"It will be."
"Where?"
"At the Theatre Porte-Saint-Martin.... Adieu, madame—Au revoir, Firmin!"
And out I went, carrying my manuscript with me. As I went down the stairs that led from the theatre to the orchestra I turned my head round and saw Mademoiselle Mars and Firmin together, each exchanging questioning glances and gestures. I regret I am unable to transmit the conversation that ensued between them to posterity. I ran off at once to Madame Dorval, who was then residing in the boulevard Saint-Martin, in a house with an exit to the rue Meslay. By chance she happened to be quite alone.
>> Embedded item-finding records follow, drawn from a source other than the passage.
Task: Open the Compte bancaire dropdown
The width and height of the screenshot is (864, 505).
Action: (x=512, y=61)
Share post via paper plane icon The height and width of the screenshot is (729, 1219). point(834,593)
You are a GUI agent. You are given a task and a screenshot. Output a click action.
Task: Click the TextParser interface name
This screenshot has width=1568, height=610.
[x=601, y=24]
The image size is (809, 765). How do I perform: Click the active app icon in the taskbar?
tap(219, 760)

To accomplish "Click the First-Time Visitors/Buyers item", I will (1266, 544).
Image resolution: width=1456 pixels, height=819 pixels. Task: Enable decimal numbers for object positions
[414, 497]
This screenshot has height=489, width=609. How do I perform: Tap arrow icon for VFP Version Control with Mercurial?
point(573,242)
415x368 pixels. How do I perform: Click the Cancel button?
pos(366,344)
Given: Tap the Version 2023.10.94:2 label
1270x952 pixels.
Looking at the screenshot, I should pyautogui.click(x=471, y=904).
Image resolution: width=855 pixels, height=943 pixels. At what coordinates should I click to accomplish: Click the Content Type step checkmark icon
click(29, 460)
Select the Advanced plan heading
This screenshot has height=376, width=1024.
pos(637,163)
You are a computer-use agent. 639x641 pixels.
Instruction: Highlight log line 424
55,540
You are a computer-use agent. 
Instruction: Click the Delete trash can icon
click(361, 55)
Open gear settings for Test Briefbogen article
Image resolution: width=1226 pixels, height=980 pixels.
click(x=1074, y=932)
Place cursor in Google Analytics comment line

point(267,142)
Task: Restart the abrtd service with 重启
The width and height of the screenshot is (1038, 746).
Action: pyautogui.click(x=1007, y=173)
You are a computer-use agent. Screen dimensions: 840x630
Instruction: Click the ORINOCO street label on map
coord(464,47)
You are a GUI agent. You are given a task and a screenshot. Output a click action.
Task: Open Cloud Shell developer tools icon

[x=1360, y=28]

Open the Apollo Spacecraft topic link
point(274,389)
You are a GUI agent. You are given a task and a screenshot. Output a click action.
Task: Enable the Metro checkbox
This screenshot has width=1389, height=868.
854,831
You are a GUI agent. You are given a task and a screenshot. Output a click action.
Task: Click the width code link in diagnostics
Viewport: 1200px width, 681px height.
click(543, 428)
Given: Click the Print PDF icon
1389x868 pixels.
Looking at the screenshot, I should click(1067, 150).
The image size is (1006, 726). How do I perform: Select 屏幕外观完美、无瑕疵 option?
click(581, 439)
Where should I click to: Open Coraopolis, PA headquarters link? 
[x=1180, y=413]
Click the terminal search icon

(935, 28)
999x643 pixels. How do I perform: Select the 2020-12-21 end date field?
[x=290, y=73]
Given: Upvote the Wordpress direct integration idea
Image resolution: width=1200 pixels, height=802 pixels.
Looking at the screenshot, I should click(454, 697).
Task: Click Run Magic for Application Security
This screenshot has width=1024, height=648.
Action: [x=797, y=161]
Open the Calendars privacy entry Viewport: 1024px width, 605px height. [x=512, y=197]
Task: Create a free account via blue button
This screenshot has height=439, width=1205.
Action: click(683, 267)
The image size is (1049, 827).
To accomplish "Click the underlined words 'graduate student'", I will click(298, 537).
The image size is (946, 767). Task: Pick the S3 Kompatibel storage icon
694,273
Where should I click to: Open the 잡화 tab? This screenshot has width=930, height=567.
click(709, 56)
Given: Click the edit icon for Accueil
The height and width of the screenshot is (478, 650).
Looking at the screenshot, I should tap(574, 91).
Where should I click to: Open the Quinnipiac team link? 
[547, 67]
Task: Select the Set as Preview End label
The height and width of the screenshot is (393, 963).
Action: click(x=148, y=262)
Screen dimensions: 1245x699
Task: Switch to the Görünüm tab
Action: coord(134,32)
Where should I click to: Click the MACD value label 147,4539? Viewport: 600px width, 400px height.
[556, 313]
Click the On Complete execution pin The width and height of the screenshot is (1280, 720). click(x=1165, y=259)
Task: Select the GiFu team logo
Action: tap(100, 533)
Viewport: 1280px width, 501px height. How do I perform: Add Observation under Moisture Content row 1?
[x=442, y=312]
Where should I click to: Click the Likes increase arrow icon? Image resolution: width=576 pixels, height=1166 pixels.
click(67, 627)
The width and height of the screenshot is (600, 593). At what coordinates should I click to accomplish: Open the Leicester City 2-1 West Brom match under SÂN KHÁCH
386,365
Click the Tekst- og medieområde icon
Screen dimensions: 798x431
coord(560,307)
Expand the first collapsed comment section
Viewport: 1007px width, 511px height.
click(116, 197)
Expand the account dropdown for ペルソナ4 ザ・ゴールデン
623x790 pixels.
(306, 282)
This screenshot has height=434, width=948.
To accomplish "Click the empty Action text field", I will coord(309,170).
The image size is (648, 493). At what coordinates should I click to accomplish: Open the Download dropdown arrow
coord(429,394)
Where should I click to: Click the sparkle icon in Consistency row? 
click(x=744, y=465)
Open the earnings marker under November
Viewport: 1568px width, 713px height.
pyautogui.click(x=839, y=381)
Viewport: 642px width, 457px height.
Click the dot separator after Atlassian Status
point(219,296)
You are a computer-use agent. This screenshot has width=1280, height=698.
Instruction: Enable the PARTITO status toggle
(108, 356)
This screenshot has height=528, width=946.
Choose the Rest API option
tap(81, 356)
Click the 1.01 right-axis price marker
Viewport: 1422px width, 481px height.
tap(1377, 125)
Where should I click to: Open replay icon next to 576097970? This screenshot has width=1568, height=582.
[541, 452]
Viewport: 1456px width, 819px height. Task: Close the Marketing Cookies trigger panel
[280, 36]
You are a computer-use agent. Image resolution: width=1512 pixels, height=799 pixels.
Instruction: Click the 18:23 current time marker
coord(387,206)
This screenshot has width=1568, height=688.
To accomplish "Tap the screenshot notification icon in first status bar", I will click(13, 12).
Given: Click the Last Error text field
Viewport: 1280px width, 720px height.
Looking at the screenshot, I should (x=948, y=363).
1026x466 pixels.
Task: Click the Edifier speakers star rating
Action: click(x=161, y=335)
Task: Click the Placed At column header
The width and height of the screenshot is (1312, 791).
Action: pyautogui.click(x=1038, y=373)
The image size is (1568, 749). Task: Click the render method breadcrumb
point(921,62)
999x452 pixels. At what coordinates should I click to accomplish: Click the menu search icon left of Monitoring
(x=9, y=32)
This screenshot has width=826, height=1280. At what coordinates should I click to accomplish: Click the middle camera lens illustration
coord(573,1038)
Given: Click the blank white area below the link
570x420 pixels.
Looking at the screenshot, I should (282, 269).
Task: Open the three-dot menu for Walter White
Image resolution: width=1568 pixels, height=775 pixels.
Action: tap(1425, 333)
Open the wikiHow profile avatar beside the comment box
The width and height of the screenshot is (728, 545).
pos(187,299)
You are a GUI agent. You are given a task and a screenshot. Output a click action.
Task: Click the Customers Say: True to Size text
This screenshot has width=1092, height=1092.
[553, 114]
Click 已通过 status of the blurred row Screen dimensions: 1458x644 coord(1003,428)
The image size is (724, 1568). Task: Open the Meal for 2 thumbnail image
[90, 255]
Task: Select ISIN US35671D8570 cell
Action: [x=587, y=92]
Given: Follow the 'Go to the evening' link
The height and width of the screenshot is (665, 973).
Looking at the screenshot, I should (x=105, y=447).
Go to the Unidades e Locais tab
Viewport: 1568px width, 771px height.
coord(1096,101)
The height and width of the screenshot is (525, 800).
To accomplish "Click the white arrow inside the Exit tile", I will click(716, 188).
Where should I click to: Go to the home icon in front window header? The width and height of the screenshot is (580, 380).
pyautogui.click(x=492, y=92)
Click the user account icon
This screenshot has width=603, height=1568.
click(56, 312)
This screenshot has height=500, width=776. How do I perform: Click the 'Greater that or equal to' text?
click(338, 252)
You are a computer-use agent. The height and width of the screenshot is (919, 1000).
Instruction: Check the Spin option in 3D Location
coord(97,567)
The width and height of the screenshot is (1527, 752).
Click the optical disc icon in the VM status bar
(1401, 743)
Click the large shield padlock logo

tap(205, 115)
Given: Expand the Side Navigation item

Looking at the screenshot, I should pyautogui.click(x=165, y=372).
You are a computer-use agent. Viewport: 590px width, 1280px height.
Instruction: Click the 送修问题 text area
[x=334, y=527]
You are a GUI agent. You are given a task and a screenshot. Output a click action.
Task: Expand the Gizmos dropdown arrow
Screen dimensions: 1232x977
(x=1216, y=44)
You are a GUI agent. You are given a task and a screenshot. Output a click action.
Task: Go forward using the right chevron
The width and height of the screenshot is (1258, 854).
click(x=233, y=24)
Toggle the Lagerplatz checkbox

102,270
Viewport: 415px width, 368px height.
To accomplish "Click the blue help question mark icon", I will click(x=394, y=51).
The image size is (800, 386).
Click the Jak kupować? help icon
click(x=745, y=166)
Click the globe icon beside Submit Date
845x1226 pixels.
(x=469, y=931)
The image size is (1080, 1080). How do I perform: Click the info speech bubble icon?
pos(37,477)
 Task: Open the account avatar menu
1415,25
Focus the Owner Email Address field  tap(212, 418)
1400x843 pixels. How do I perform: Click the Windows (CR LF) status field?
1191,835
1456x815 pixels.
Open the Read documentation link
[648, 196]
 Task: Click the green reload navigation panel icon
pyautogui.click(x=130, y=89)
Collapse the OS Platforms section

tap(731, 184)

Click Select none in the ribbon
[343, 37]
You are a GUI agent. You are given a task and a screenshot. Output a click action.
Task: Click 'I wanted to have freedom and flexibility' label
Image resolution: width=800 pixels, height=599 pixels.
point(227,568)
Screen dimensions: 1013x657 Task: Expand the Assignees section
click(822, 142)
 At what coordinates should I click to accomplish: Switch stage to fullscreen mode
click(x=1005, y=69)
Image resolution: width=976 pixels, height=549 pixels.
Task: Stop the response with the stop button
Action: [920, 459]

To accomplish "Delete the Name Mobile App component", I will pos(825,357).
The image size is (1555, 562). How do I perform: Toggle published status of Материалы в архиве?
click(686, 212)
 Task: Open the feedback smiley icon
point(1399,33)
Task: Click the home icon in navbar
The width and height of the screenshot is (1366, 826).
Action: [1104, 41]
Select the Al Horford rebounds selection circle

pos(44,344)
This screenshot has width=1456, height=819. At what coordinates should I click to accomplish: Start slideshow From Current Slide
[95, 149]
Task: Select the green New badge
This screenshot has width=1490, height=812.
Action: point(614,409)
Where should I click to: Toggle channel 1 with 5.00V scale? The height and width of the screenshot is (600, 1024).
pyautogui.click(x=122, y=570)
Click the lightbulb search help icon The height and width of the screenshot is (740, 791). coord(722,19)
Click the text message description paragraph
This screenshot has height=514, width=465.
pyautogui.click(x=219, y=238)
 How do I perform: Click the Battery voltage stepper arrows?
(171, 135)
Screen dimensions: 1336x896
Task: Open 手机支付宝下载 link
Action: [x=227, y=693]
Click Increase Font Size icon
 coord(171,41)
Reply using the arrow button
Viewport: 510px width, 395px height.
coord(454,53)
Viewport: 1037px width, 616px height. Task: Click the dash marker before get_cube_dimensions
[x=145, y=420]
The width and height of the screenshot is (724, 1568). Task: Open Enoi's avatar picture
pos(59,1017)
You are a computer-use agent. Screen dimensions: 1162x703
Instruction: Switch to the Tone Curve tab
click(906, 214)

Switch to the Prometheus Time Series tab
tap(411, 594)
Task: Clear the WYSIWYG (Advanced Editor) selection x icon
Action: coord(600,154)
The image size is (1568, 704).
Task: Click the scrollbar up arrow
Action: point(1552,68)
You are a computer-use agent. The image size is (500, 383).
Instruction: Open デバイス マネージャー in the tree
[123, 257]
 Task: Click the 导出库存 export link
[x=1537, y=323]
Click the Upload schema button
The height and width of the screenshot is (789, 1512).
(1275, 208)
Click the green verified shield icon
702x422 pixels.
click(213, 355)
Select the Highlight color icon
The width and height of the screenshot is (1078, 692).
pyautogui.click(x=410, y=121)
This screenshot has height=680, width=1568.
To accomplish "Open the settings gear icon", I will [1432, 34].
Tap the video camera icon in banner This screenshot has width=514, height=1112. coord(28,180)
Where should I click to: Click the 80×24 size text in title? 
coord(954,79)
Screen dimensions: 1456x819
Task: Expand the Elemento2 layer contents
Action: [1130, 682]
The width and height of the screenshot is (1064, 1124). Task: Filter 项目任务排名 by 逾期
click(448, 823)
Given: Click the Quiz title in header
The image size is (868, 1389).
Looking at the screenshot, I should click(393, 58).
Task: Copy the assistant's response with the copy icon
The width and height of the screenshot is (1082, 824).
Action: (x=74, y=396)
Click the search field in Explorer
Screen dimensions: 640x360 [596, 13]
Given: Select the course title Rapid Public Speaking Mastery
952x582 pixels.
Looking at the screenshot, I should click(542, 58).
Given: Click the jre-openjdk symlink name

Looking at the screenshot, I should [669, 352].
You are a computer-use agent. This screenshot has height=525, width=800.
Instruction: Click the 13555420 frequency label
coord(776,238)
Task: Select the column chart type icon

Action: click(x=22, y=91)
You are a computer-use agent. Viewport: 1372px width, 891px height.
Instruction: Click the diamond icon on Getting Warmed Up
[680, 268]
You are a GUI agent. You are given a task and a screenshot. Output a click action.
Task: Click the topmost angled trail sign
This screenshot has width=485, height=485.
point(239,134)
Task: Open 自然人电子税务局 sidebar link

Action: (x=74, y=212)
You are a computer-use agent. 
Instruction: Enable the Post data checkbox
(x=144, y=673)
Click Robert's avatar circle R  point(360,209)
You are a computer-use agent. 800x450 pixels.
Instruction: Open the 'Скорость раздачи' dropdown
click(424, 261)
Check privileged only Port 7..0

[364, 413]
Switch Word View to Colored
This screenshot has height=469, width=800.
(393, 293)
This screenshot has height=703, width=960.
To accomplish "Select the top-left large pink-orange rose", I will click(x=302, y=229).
When I was announced she had my name repeated twice to her.
"All right!" I shouted from the dining-room; "it is I. But perhaps you wish to have me shown outside the door?"
"Oh! you're a pretty fellow!" she said to me, in those drawling accents that were sometimes such a charm in her; "I have not seen you for six months!"
"What would you have me do, my dear!" I said, entering and throwing my arms round her neck,—"during that time I have produced a child and a revolution, without reckoning that I have been nearly shot twice.... Is this how you greet the ghosts?"
"I cannot embrace you, my good dog."
This was the pet name of friendship—even, I may say, of love—that Dorval had given me.
Her good dog has remained faithful to his poor Dorval to the end!